Chris Corson-Scott: The Afterglow of Industry

Published on 05/23/ 2025

The Afterglow of Industry brings together photographs from a ten-year project in which artist Chris Corson-Scott repeatedly travelled the extent of Aotearoa New Zealand, seeking out unknown, or remote sites which illuminate our dysfunctional present. Following this, several years were spent researching and writing on each of the 79 photographs featured in this book. In these texts, colonial and industrial histories weave in and out of geology, pre- European Māori history, outside forces from the United States and Europe, and contemporary issues like privatisation, asset sales, the New Zealand housing crisis, and the country’s rebranding as a ‘clean & green’ tourist destination.

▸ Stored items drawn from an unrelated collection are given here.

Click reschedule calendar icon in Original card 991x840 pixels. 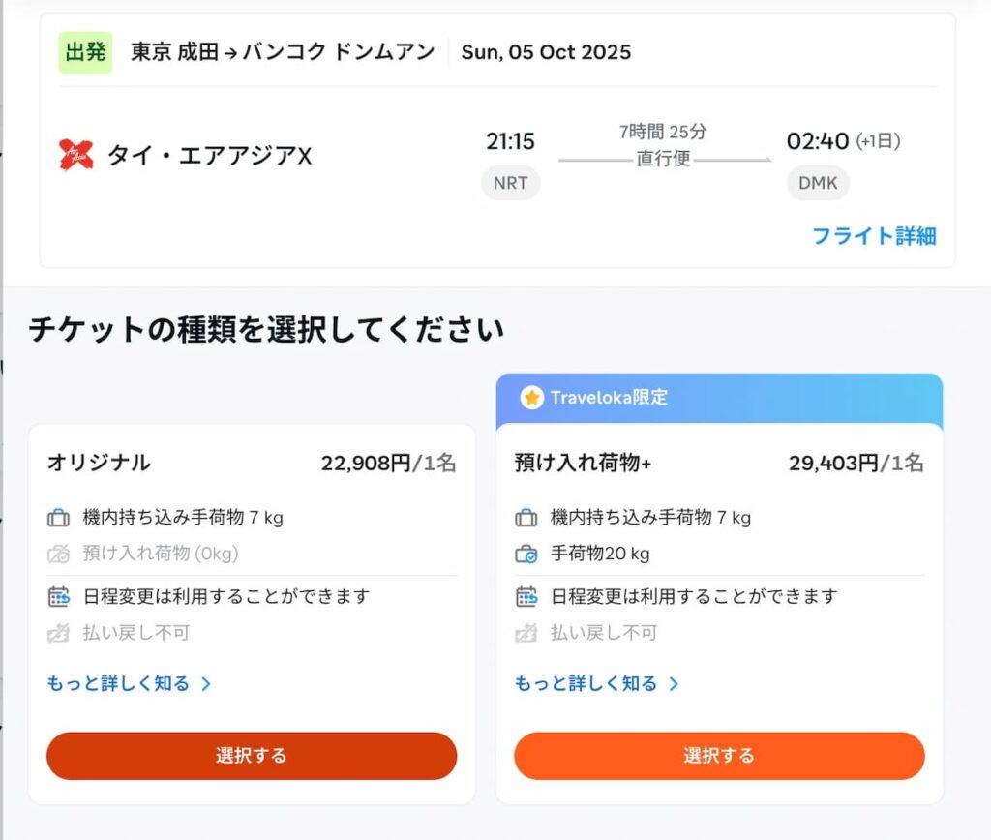pos(58,596)
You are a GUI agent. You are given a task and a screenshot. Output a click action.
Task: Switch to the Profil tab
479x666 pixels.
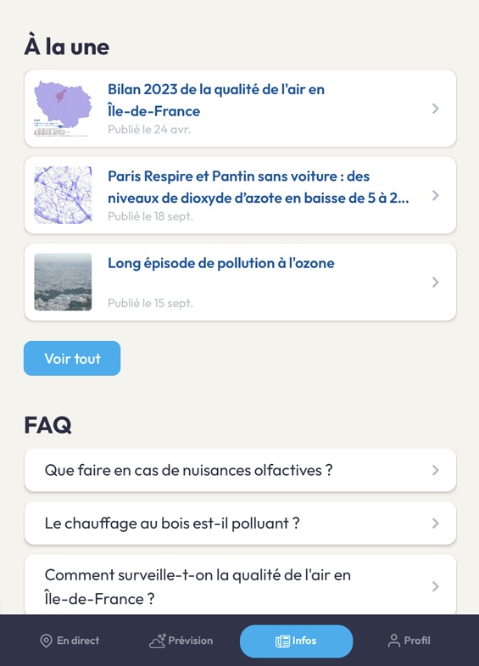[409, 641]
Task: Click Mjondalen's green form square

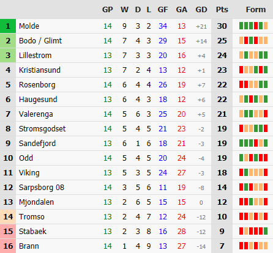Action: pos(251,202)
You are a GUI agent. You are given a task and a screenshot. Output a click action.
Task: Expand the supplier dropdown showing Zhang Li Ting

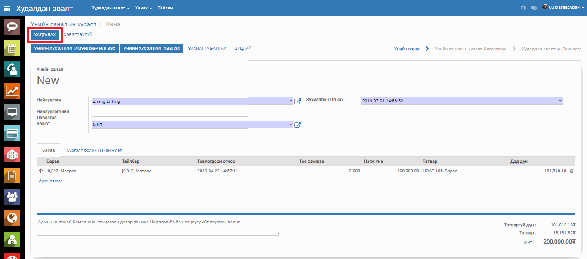point(291,101)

Similar to the collapse of America’s industrial Midwest, New Zealand has also experienced the whiplash of industry vanishing. Here though, this has been complicated by much of this industry first emerging in conjunction with European colonization. Corson-Scott’s work focuses on these tensions, particularly in Te Waipounamu South Island, where the regions of the West Coast and Otago see industrial remnants contrasted with vast and complex landscapes. From these areas come images of freezing works on sacred rivers, contested mining projects, dwellings of 19 th century Chinese miners, gold processing plants still contaminated more than a century later, floods of acid mine drainage, and the demolition of factories which once built the country’s modern infrastructure. Elsewhere, on a remote sandspit is one of history’s largest whale strandings, industrial spaces are repurposed by artists, controversial hydroelectric schemes divert rivers, ancient forest remnants become tourism, and city fringe orchards are bulldozed for development.

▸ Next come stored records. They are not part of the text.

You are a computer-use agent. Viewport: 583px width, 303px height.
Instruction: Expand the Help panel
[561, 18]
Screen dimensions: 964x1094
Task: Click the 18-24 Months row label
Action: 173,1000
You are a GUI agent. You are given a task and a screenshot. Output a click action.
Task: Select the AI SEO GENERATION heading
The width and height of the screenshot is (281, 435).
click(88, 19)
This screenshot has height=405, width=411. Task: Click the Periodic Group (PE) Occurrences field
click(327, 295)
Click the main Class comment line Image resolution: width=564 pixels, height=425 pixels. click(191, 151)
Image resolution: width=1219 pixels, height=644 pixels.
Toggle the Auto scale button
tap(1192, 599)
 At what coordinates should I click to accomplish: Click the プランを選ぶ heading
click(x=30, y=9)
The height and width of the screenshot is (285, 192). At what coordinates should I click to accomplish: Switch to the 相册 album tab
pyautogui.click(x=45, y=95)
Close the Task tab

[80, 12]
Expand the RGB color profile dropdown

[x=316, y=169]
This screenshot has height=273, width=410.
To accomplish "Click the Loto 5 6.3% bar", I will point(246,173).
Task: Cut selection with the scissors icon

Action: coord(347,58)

(above) St Heliers Beach (New Year’s Day), Auckland, 2013


Aotearoa New Zealand’s largest city, Tāmaki Makaurau Auckland, lies between the Tasman Sea and the South Pacific Ocean, on a volcanic isthmus in the upper North Island. From the downtown port where it was founded, the city sprawls between the estuaries, peninsulas, and beaches of its two harbours: the Waitematā to the north and the Manukau to the south. On the Waitematā, pale sandstone cliffs expose ancient geological layers, below which sandy bays slope to harbours that sparkle in UV-dense light. On the cliffs, the thick twisting branches of pōhutukawa trees, which can live for up to 1,000 years, bloom in summer with seas of red flowers that reach towards the water.


Māori settlement in Tāmaki Makaurau dates back to at least 1350, when the Tainui waka (canoe) arrived from the ancestral homeland of Hawaiki carrying chiefs who settled the isthmus and continued south into the Waikato region. Despite these centuries of settlement, the Waitematā remained breathtaking in its natural beauty up to the point

of European colonisation. In 1840, the city of Auckland was founded under the leadership of New Zealand’s first governor, William Hobson, who sought to control the wider region and open land up for settlers. It was named for George Eden, First Earl of Auckland in Surrey, England. A friend of Hobson’s, and of its best-known governor, George Grey, Eden never visited this country; however, his career as a politician, First Lord of the Admiralty, and Governor- General of India is indicative of the circles those who would lead the colonisation of Aotearoa moved in. By the end of 1841, the British Crown would own almost all of the isthmus.

(above) Remains of the Controlled Mine Base, Rangitoto Island, 2013


Tāmaki Makaurau Auckland sits on a field of more than fifty-three volcanoes covering almost 500 square kilometres, from the Waitematā Harbour to the rolling hills that become Waikato, beyond South Auckland. Erupting just 600 years ago, Rangitoto Island is the youngest of these volcanoes and the only one dormant rather than extinct. Lying at the mouth of the harbour, barely ten kilometres from the central city, and rising 260 metres from the ocean in a near-symmetrical cone, Rangitoto is so prominent that it is difficult to imagine Tāmaki Makaurau without it.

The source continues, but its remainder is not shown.